En outre, la femme ne peut s’emparer d’un rôle de clown pour des raisons sociales qui ne tiennent pas seulement à sa correspondance avec une posture humble. Il existe des causes structurelles profondes aux difficultés d’intégration des femmes dans le monde clownesque. Au-delà du lien entre les stéréotypes des femmes et du rire, les stéréotypes du genre doivent être mis en relation avec les pratiques et donc, avec les représentations sociales du rire. En effet, le rire a su cristalliser un certain nombre de pratiques sociales dont beaucoup participent à la création et au maintien de la typification des sexes en genres. Pierre Bourdieu fait un état des lieux des notions qui sont associées au genre (Bourdieu 2002 : 20) :

Arbitraire à l’état isolé, la division des choses et des activités (sexuelles ou autres) selon l’opposition entre le masculin et le féminin reçoit sa nécessité objective et subjective de son insertion dans un système d’opposition homologues, haut/bas, dessus/dessous, devant/derrière, droite/gauche, droit/courbe (et fourbe), sec/humide, dur/mou, épicé/fade, clair/obscur, dehors (public)/dedans (privé), etc., qui, pour certaines, correspondent à des mouvements du corps (haut/bas//monter/descendre, dehors/dedans//sortir/ entrer).

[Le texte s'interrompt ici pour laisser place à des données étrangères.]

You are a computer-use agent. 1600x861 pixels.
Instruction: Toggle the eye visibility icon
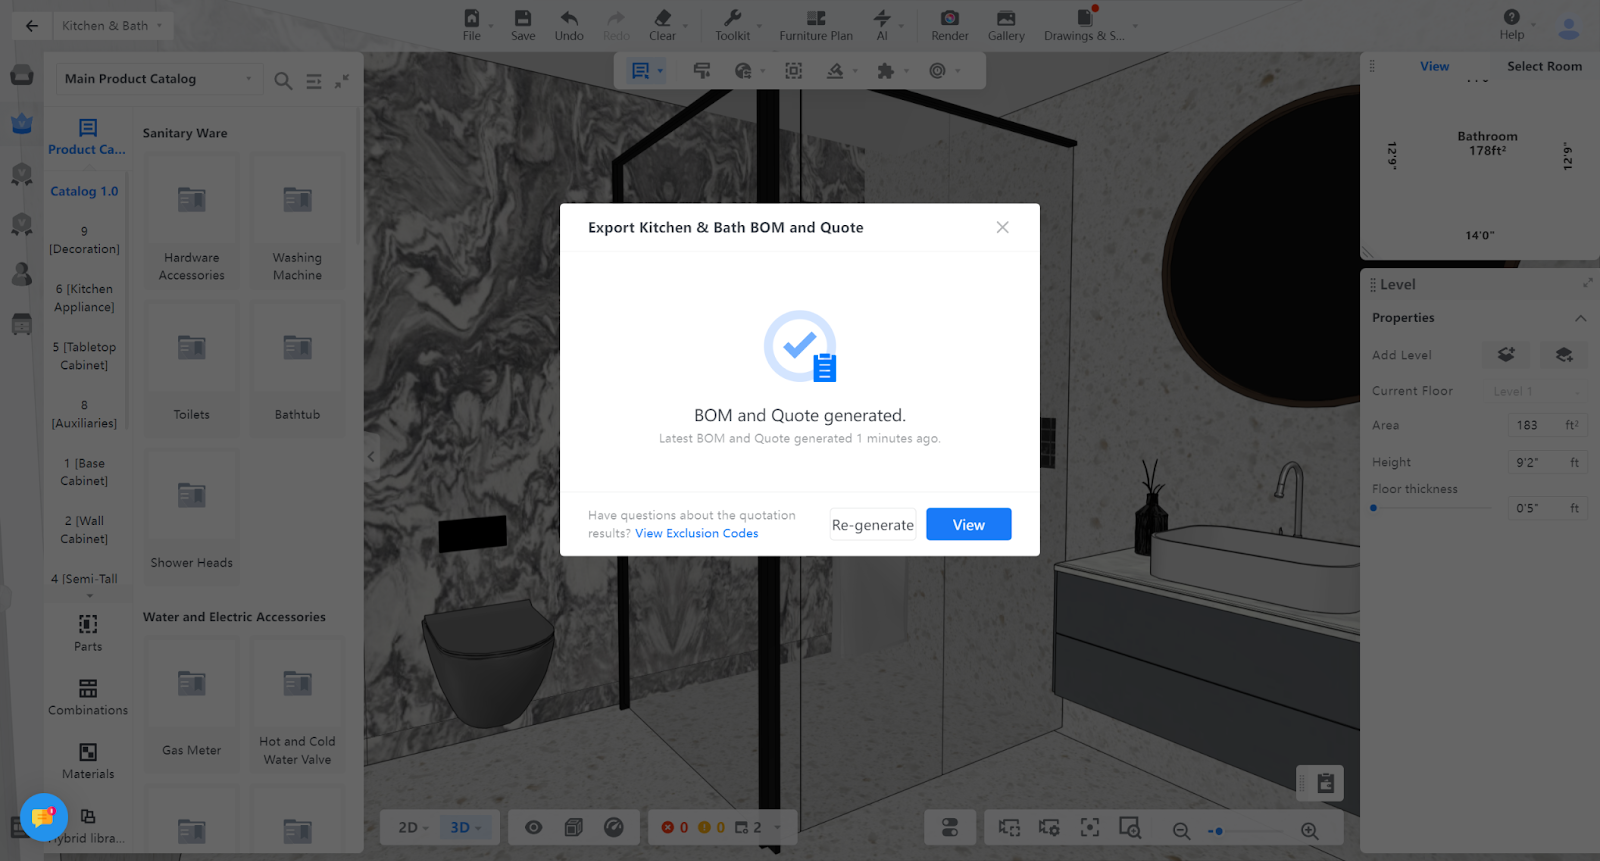coord(534,827)
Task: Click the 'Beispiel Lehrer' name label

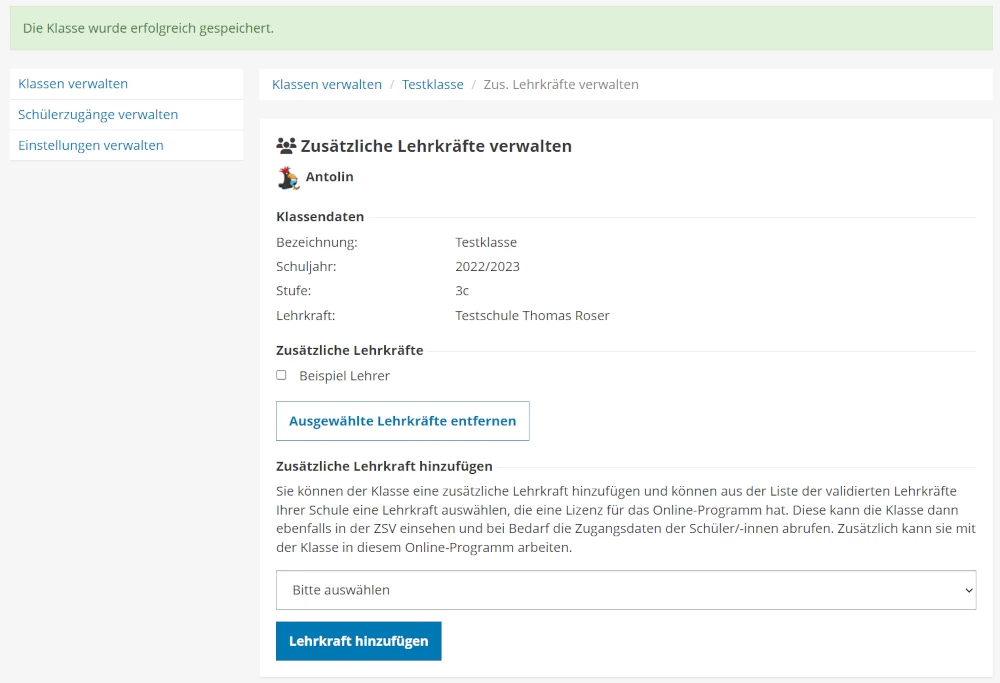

Ces données sociales et culturelles participent à la création d’une sorte de genre du rire. Si, de manière générale, la femme est passive et l’homme actif, la femme réceptive et l’homme producteur, il en va de même pour leur pratique du rire. Le stéréotype de l’homme veut qu’il produise et influence son propre rire, mais aussi le rire des autres, notamment des femmes. Dans le film La domination masculine (Jean 2009), les femmes interrogées à propos de leur recherche du compagnon idéal citent, parmi les qualités attendues, des qualités socialement « masculines » telles que « protecteur » ou encore « ayant de l’humour », preuve de cet ancrage profond de la vision de l’archétype de l’homme en tant que provocateur de rire. Robert Provine déduit les mêmes conclusions : « Étant donné la relation précédemment envisagée entre rire et statut social, le désir des femmes pour des hommes qui les font rire pourraient être une exigence voilée de domination de la part des hommes » (Provine 2003 : 43). Les femmes ont intégré, lors de leur socialisation, l’habitude de ne pas se considérer comme de bonnes productrices d’humour au risque de perdre une certaine « féminité » telle qu’elle est décrite par cette division des genres. Robert Provine, dans son étude, souligne également ceci (Provine 2003 : 37) :

Les hommes se lancent plus que les femmes dans des activités qui font rire, et ce pourrait être une structure universelle. Selon une étude transculturelle de l’humour menée en Belgique, aux États-Unis et à Hong-Kong, les hommes sont les principaux investigateurs de l’humour, et cette tendance existerait déjà à l’âge de six ans, quand les premières plaisanteries apparaissent.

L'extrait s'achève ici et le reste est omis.